Over the course of his year-long mentorship, Push will periodically visit each Sound Lab to offer career guidance and production assistance to the programme's students. He'll share insights about creative collaboration and behind-the-scenes team building that are valuable not only to future rhymers. "There are so many aspects of making music, from songwriting to production to engineering, that are all equally important. A programme like this in a place like this brings it all together, even beyond the music itself," he explained. "There's a management side to the Sound Lab, which is great, because 'homeboy management' is the worst mistake you can make in music!" he laughs. "Now, homeboy gets to learn before he steps out into the water. This programme is so ideal for creatives; it's a gift."
He wasted no time jumping into the mentorship role on Wednesday afternoon, when he addressed a handful of Curie's students at the Sound Lab's grand opening, and helped them break in their brand new studio. First up to the mic, naturally, was Musicality. The ensemble includes singers of all skin tones, shapes, sizes, socio-economic backgrounds, and vocal ranges — a reflection of the diversity that makes Chicago such a dynamic city, and Curie such an exciting educational environment. The group shattered a performance of Lady Gaga's "Born this Way," while King Push held court. He listened intently as one student hopped into the booth to deliver a re-mixed rendition of recent G.O.O.D signee Desiigner's menacing mega-viral single Timmy Turner (in his version, the titular Nickelodeon character was replaced with another, Jimmy Neutron). Push's ears noticeably perked up when a quiet student inaugurated the Sound Labs' mixer, debuting a darkly cinematic beat of his own making.
Asst. Principal Graves is adamant that kids who have yet to express the same eagerness as these musically-motivated students will benefit from the programme, too. "We predict really only 15% of our students are arts-passionate; the other 85% are either willing to try, or resistant," he explains. "The goal with any of those kids is to open their minds, build some intrinsic motivation or lifelong passion. I think of my own childhood; my parents don't have careers in the arts, but I went to sleep every night with my dad playing the piano. That inspired me, in some way, to become a music teacher. If our kids grow into adults that enjoy music, maybe they'll raise children who are appreciative of the arts, supportive of the arts, and help provide arts funding.
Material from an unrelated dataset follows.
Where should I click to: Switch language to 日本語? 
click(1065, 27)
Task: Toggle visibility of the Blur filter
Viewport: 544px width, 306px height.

The Sound Lab is another opportunity for our students to express, or in some cases discover, their passion."
Push is equally excited about the unexpected new ideas Sound Labs will inspire among all kinds of students. "Anytime you invest in a kid and give him an outlet, man, nine times out of ten you're gonna come out with greatness, and at the very least, a new idea. There's nothing wrong with any of those two outcomes," he says. "You keep kids working toward something, anything, and they'll find their way."